Information shown:
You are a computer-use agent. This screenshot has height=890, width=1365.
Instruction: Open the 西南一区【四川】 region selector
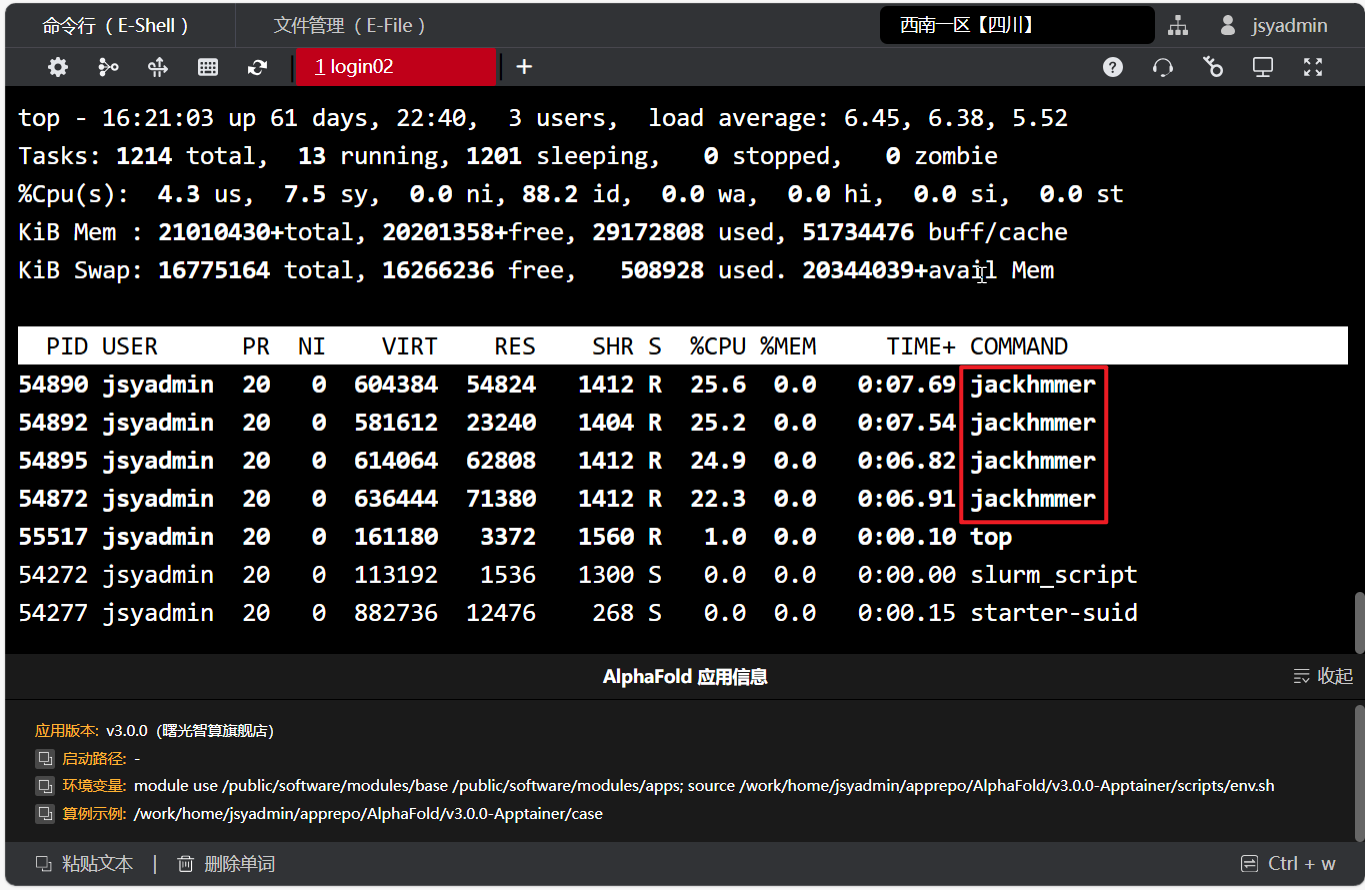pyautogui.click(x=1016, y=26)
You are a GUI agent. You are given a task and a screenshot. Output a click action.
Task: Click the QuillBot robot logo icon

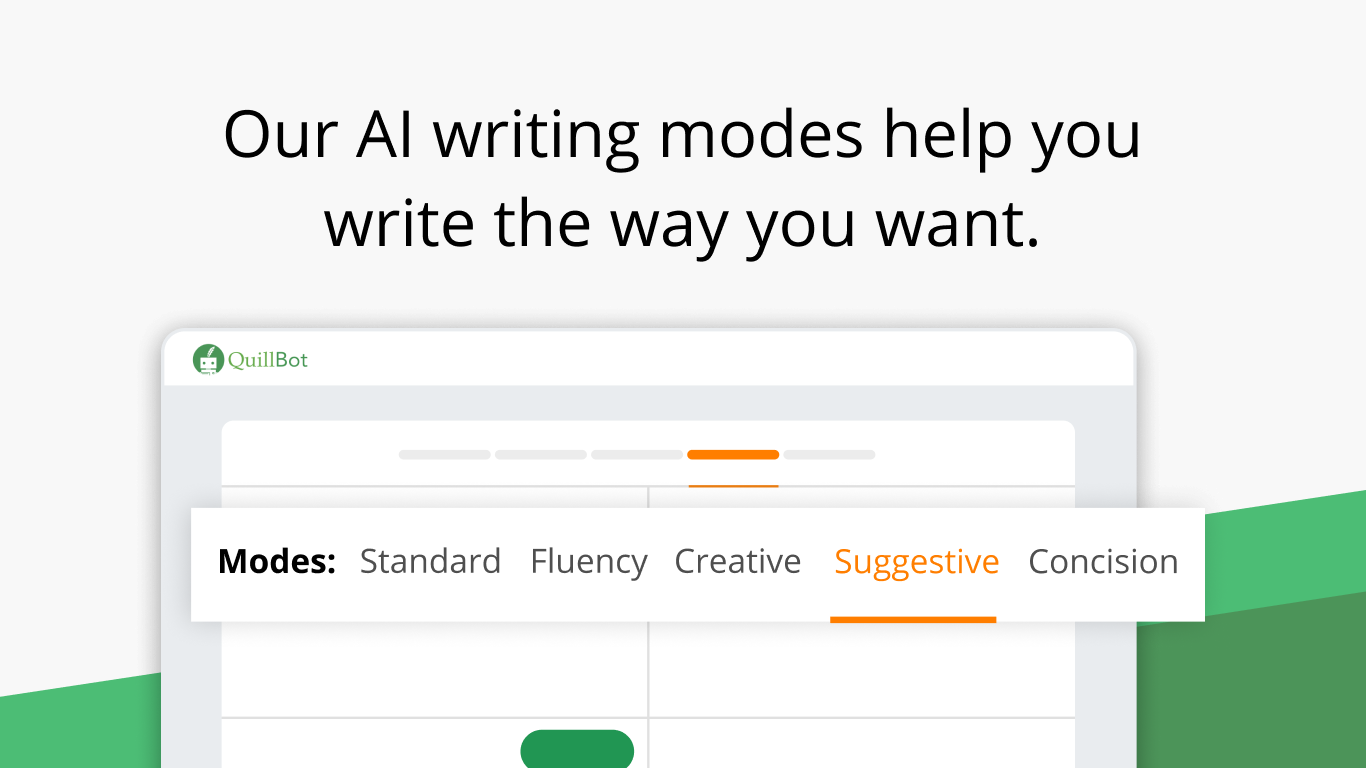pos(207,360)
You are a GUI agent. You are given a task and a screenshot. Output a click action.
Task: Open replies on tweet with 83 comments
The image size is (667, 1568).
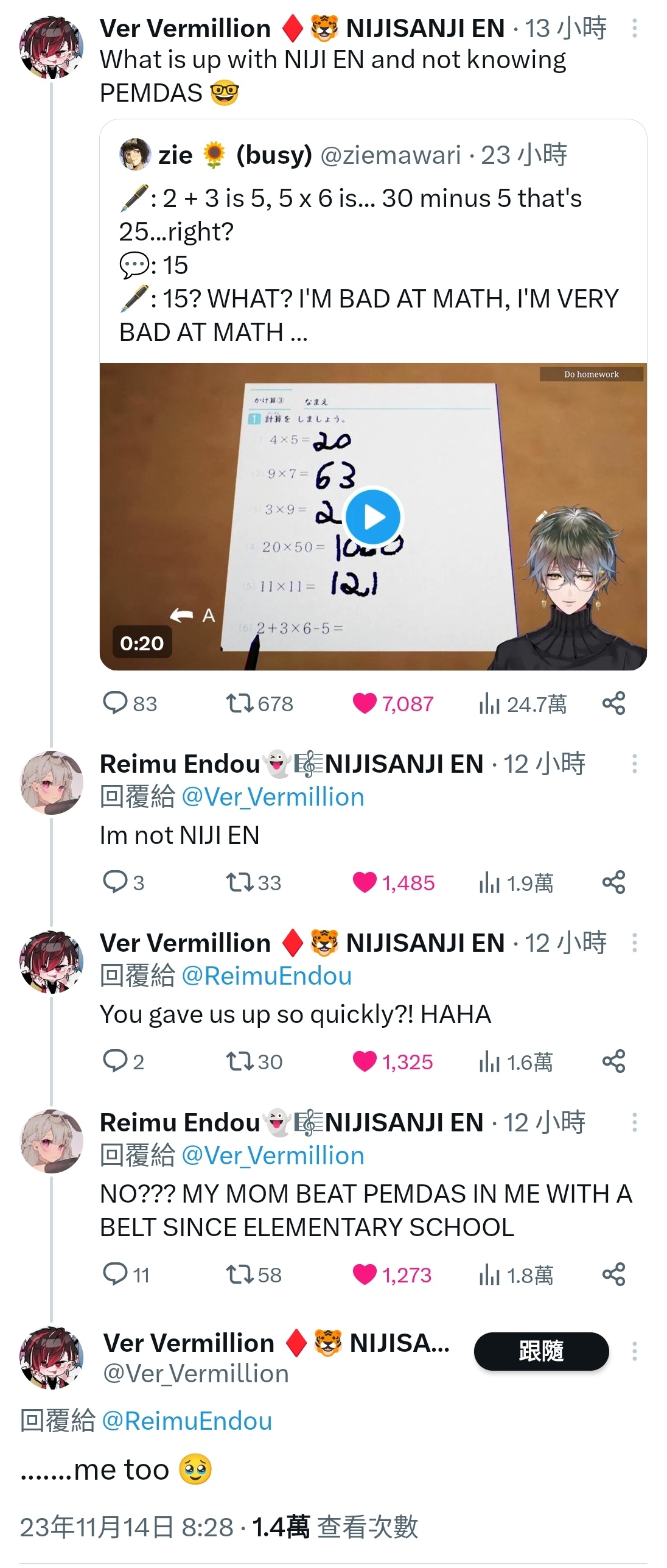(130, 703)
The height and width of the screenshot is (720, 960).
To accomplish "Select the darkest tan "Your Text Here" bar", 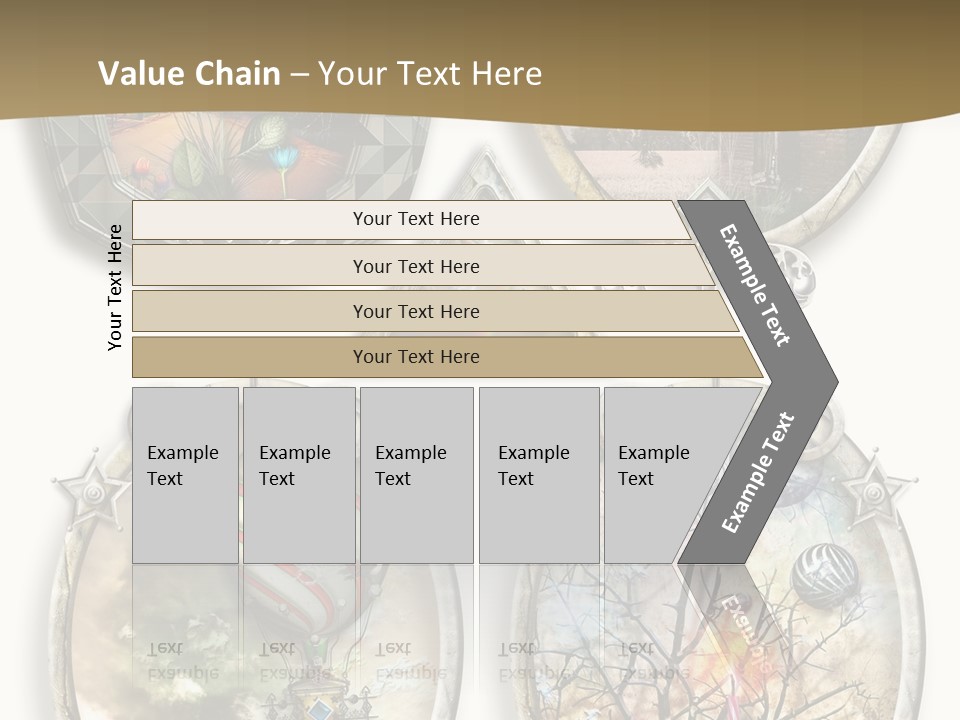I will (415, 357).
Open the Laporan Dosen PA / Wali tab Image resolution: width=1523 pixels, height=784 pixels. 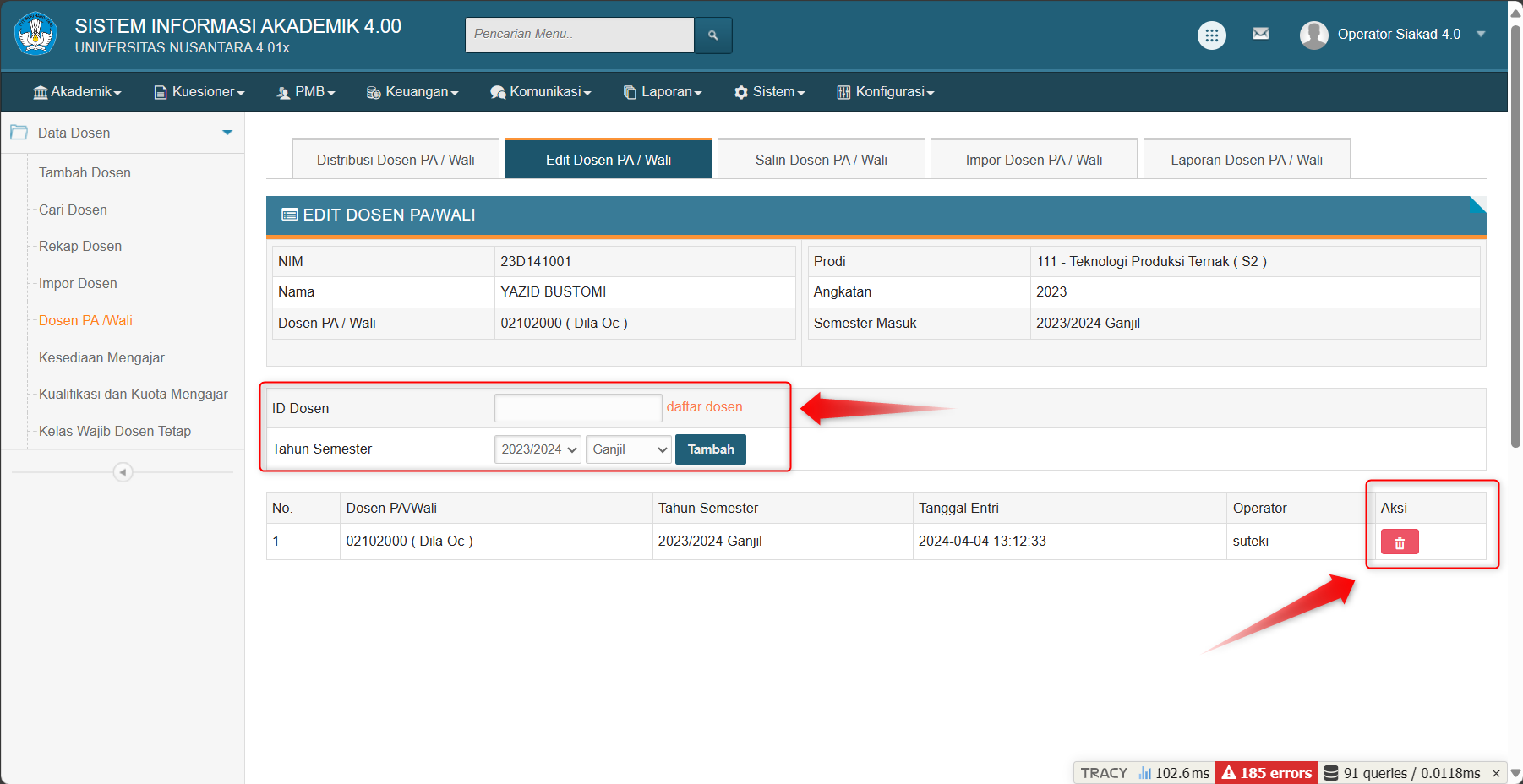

What to produce: In the listing, find all lines with the string "screenshot" and copy them.

Response below:
You are a computer-use agent. This screenshot has height=890, width=1365.
You are a GUI agent. You are given a task and a screenshot. Output a click action.
You are a GUI agent. You are given a task and a screenshot. Output a click action.
The height and width of the screenshot is (720, 960).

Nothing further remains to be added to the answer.